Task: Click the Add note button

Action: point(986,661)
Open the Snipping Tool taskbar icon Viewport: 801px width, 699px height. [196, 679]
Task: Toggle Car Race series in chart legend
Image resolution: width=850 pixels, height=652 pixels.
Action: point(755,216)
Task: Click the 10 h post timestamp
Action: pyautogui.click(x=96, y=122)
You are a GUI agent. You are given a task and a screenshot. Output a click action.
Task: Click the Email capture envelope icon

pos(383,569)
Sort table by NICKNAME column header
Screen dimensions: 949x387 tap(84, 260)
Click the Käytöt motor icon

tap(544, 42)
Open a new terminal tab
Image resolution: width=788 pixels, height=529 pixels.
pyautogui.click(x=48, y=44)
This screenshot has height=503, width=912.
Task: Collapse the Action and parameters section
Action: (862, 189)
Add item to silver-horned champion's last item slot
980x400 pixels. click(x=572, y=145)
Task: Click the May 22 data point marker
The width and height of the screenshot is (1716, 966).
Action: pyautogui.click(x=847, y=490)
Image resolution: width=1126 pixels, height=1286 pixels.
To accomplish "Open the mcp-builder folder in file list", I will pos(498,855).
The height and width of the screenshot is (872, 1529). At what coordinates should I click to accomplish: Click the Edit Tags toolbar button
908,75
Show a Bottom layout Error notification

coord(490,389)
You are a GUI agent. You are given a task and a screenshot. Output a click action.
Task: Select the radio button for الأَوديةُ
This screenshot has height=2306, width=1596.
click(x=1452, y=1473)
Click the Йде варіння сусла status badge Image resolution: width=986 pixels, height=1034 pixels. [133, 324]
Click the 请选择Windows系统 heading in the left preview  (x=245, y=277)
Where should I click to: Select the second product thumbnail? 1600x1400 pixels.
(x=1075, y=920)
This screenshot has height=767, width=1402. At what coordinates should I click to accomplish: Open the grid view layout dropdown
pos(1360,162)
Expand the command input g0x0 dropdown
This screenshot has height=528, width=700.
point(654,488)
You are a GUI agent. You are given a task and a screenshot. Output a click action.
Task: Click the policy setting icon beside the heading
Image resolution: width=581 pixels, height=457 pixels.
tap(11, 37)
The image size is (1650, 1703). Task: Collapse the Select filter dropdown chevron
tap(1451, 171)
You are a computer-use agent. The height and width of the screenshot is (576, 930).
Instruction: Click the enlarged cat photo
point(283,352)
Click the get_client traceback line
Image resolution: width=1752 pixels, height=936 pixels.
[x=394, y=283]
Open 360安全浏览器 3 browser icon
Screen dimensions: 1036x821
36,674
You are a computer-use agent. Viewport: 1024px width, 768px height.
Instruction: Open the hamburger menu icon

───

◆ Exercise objective
Copy each line of the preceding material that contains "heading".

◆ Answer to the exercise
Click the 请选择Windows系统 heading in the left preview  (x=245, y=277)
Task: Click the policy setting icon beside the heading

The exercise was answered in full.